Al termine dell'incontro, c'è stata occasione per un breve colloquio con il regista Roberto Faenza e gli attori Claudio Santamaria e Laura Chiatti.

@ Roberto Faenza. Quali sono state le difficoltà e le soddisfazioni nel fare questo film? Le difficoltà non sono state molte, nel senso che nel momento in cui abbiamo deciso di farlo siamo riusciti a metterlo in piedi. Per quanto riguarda le soddisfazioni, penso che sia una cosa importante quando un film fa crescere qualcosa attorno a sé, perché oggi i film escono, stanno in sala due o tre settimane e poi spariscono. Invece è importante cercare di creare un volàno attorno: quindi far parlare di cose che sono dentro ad un film è il modo migliore per far vivere i film più a lungo di quanto non vivano soltanto nelle sale, ed in questo è la mia soddisfazione.

@ Claudio Santamaria. Hai fatto cinema, teatro, doppiaggio cinematografico. Quali sono le differenze e le similitudini tra i lavori che hai interpretato? Sicuramente i mezzi sono diversi, è un fatto tecnico. Il teatro rispetta il percorso di un personaggio che segue un tragitto lineare dall'inizio alla fine di una rappresentazione e che soprattutto ha un rapporto diretto con un pubblico ogni sera diverso, quindi ha una energia ogni sera diversa e c'è la possibilità di rinnovare lo spettacolo ogni sera in un modo diverso. Penso che il cinema sia molto più complesso e complicato perché la tua emozione è vissuta a salti, magari puoi iniziare dall'ultima scena e andare avanti e indietro. Poi il modo di lavorare è diverso perché in teatro tutto il tuo corpo è costantemente visibile: è proprio un fatto di tecnica vocale e fisica, e anche di lavorare con tutto il corpo. Il doppiaggio è anch'esso difficile perché è un dover rifare una scena senza essere sul luogo, senza aver studiato un testo e un personaggio, cercando di ricreare quello che vedi sullo schermo anche attraverso il corpo. Al doppiaggio cerco di riprodurre fisicamente quello che vedo perché è l'unico modo per far vibrare la voce in un contesto.
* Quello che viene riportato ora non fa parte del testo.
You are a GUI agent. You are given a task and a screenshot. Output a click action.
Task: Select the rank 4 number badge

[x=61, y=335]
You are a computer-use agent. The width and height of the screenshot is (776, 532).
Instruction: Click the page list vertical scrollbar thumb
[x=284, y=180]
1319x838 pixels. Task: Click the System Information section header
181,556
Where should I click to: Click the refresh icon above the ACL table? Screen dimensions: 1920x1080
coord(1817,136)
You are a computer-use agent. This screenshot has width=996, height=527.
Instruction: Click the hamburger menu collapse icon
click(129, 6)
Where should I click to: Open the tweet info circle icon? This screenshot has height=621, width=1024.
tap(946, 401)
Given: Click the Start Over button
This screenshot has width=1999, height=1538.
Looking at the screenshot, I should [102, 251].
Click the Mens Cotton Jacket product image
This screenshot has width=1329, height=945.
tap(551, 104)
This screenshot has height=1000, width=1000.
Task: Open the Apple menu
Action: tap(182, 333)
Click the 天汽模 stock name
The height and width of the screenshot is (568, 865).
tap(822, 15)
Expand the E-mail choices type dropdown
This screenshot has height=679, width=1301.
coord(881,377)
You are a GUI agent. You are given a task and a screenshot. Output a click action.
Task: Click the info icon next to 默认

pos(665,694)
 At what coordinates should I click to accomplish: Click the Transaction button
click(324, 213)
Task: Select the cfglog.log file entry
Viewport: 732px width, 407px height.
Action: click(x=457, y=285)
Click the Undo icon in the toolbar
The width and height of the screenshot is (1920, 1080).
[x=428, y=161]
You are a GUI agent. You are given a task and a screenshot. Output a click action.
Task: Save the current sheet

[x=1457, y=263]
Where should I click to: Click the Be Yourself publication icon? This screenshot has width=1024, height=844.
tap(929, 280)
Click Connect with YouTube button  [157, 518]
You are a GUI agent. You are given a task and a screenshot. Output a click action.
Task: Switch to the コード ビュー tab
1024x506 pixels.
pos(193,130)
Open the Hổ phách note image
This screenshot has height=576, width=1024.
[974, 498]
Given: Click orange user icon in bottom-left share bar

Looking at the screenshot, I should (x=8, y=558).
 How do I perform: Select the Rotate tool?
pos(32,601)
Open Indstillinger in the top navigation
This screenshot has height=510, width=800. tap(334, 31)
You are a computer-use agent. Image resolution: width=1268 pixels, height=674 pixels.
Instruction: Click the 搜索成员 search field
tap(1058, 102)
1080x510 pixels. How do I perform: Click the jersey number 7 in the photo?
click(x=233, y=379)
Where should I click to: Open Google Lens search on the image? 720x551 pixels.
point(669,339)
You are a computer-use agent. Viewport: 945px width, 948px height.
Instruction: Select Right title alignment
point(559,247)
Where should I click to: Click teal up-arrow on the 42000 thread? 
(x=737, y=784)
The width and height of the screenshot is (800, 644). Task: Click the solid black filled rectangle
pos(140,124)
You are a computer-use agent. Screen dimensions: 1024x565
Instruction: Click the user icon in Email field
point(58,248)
@ Laura Chiatti. Hai iniziato molto giovane con la televisione e con la pubblicità. Come è stato il passaggio al mondo del cinema? E' stato un qualcosa di automatico: in realtà non ho mai avuto modo di focalizzare il passaggio, anche perché ho continuato a coltivare lavori a livello televisivo. Il cinema ti dà la possibilità di lavorare di più sui personaggi, ci sono tempi più tranquilli rispetto alla televisione, ma ci sono comunque dei prodotti bellissimi sia per quanto riguarda il cinema che la televisione.